Saturday, December 05, 2020

4 + 2

1st up, "The Eden Tetrology" recommended to me by my son:
  1. "The Eden Paradox", 2011, 392 pages.
  2. "Eden's Trial", 2012, 318 pages.
  3. "Eden's Revenge", 2013, 285 pages.
  4. "Eden's Endgame", 2014, 368 pages.
Note, 1 of the 4 was not available on Kobo, so I bought "The Complete Series" on Amazon.

This was a fun read. My son said it reminded him of Herbert, i.e. evolution, I didn't get that much. It is a tale that escalates nicely, from involving just Earth to a full galactic civilization. I was not particularly pleased that the civilization was strongly heirarchical - 19 levels, with humans on level 3. Going up the levels is mostly about increased processing speed. The cast of characters is varied and strong.

Next up, "Fire & Blood", by George R. R. Martin, 2020, 971 pages, 264k words. Set 300 years before Game of Thrones, this book covers the Targaryen conquest of Westeros with dragons and the 1st 100-200 years of their rule. Guess what? Succession problems. Civil war. Dragons fighting dragons. Having read and watched all of Game of Thrones, I guess I had to read this. But, I found it annoying everytime he refered to "the smallfolk" - commoners, as opposed to feudal lords. I want to read novels that don't glorify feudalism. Feudalism is too much of a strange attractor for how to organize human civilization as is.

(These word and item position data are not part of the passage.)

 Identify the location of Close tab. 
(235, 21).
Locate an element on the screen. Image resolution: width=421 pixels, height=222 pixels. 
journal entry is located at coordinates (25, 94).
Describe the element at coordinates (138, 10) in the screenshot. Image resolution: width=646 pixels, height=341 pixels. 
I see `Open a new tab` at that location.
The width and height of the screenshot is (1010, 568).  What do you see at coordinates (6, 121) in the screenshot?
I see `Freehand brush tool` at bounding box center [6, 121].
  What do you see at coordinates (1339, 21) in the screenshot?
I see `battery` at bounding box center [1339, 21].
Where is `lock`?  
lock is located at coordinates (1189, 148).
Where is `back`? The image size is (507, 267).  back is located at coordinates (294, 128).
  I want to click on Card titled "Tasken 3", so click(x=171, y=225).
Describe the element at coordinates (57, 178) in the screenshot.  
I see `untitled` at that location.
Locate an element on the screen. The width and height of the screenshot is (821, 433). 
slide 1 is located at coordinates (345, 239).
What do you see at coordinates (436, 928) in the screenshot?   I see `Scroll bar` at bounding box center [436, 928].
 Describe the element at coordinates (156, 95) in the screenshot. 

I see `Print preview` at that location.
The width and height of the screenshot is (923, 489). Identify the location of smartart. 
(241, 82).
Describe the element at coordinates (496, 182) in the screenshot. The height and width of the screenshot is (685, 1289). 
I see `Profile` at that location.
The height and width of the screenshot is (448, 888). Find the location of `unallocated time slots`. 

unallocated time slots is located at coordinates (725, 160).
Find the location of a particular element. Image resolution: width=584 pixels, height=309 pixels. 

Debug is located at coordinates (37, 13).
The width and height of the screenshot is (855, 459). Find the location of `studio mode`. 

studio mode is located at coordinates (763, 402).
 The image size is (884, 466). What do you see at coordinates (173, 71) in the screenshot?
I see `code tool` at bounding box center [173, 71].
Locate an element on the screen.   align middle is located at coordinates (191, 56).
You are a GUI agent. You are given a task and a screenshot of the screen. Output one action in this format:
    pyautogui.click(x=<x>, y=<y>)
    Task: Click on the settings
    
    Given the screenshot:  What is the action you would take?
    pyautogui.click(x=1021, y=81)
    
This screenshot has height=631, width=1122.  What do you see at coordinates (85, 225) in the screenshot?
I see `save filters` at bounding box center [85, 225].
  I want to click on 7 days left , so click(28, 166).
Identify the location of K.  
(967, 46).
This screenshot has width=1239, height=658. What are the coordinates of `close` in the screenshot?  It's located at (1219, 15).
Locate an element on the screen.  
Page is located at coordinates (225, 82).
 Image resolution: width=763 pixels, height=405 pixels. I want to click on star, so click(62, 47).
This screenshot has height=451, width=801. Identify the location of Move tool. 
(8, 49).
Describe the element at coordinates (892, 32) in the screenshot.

This wasn't particularly "Game of Thrones"-y - no really unexpected (mass) murders, etc. More of a history book feel. My son referred to it as "The Silmarillion for GOT". It's not nearly that bad.

It looks like there's going to be 1 more of these.

Finally, "Dead Lies Dreaming", Charles Stross, 2020, 409 pages, 111k words. Set in the current universe and chronology of the earlier Laundry Files novels, this 1 features a completely different cast of characters. Charlie is definitely keeping himself current - all the characters were some flavor of LGBTQA... some of them I was never sure which. Maybe that's the point. The story centers around a quest through time to retrieve a mystical book of great power. The plotting was good I guess. I'm back to thinking that Charlie is burned out on this series - this is book #10. I'll keep reading them, but I wish he'd go back to writing about bright shiny futures with things like cornucopia machines.

Still 80 unread books on my iPad - oops. #SongOfTheDay is eating into my reading time, like everything else. Well, maybe we'll have a vaccine soon & I can get out and play music in public & quit obsessively working up new songs.